+++ Listed entries

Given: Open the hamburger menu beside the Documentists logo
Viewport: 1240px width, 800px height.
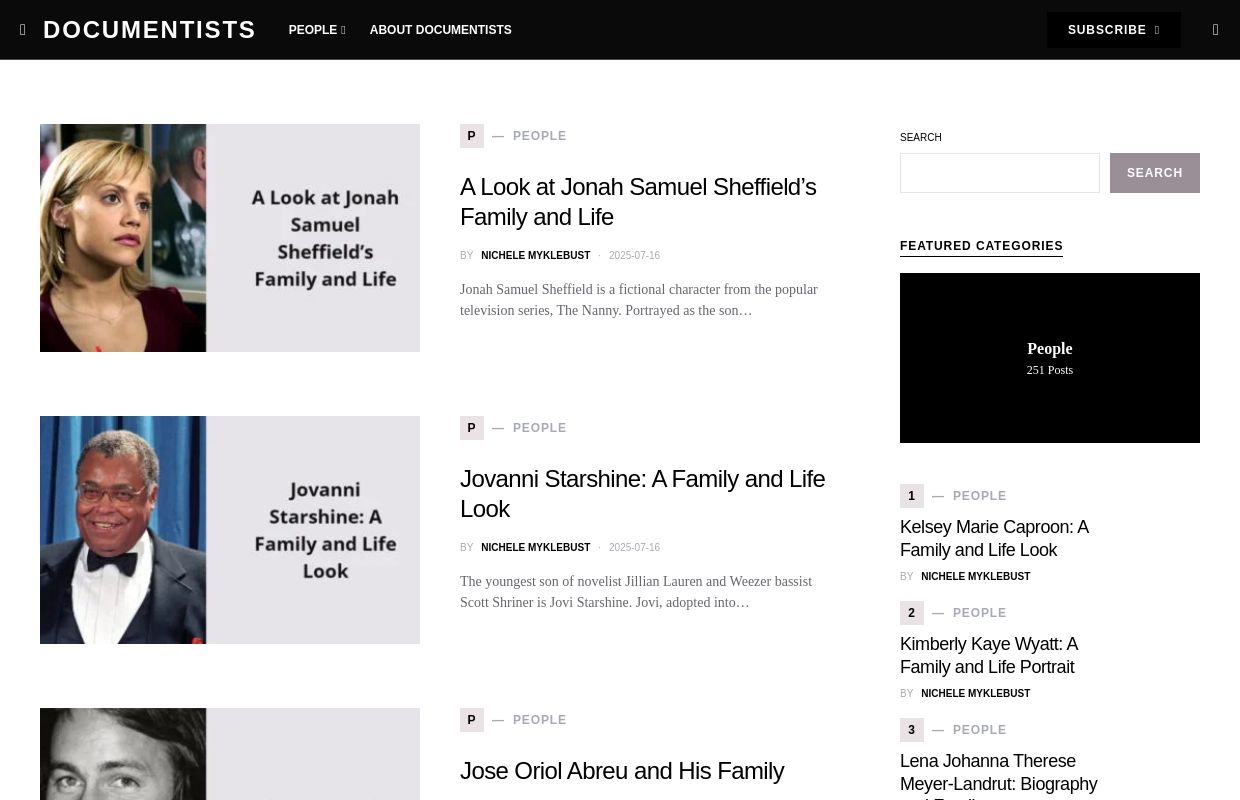Looking at the screenshot, I should tap(23, 30).
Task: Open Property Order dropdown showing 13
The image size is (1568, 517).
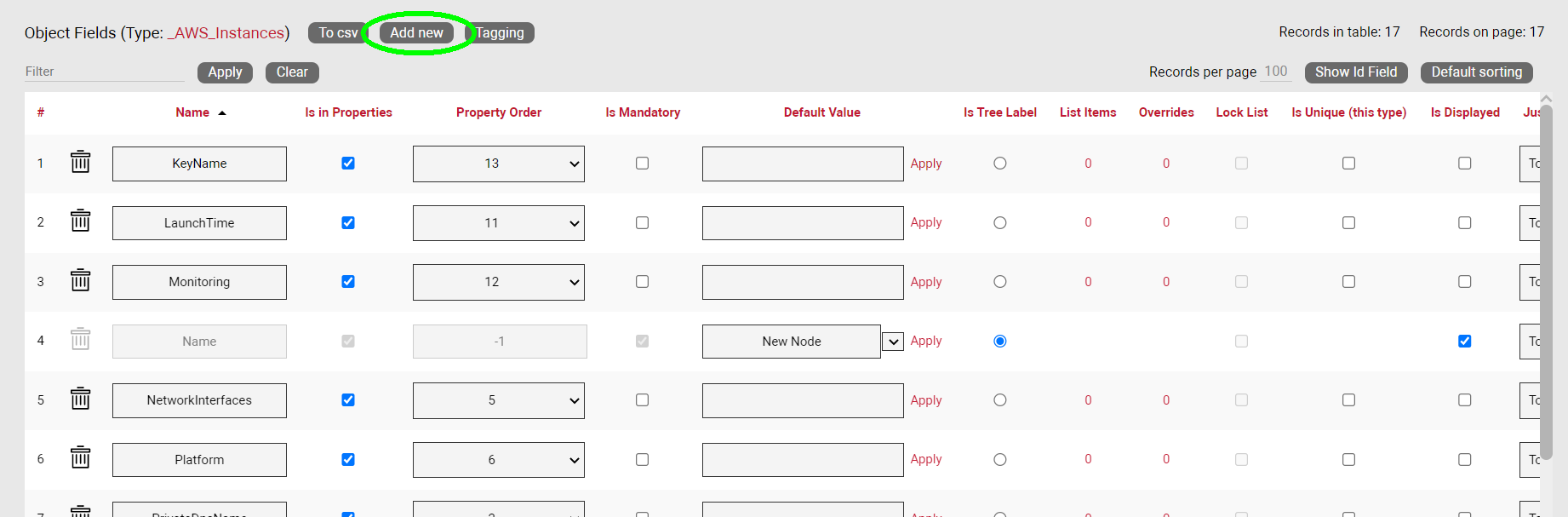Action: click(498, 164)
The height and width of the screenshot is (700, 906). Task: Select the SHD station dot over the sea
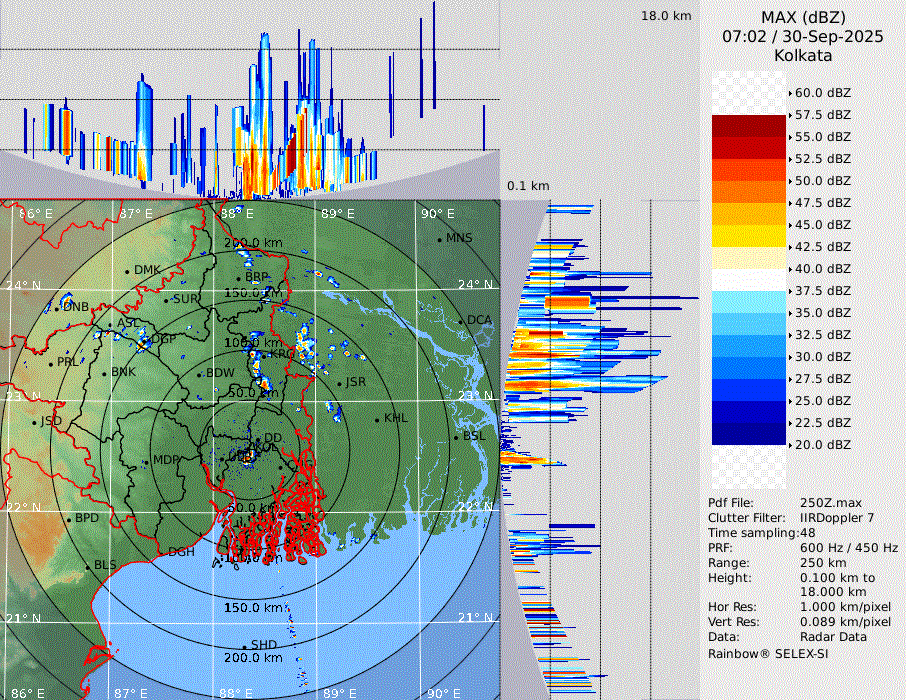pyautogui.click(x=244, y=645)
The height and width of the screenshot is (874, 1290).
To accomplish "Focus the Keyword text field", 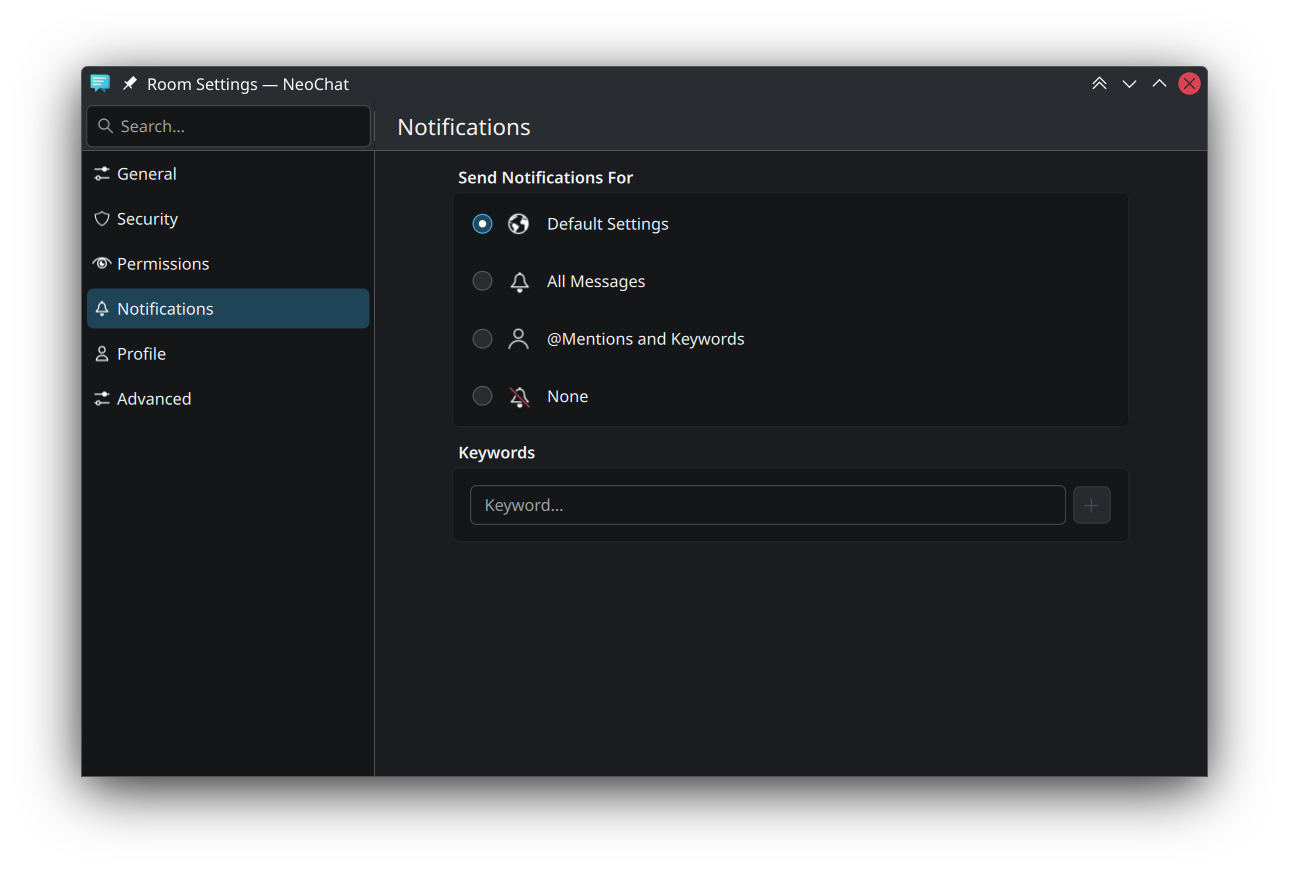I will pyautogui.click(x=767, y=505).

++++++

Prompt >>
A single number is the answer: how many lines in the records above contain the word "Open".

Reply >>
2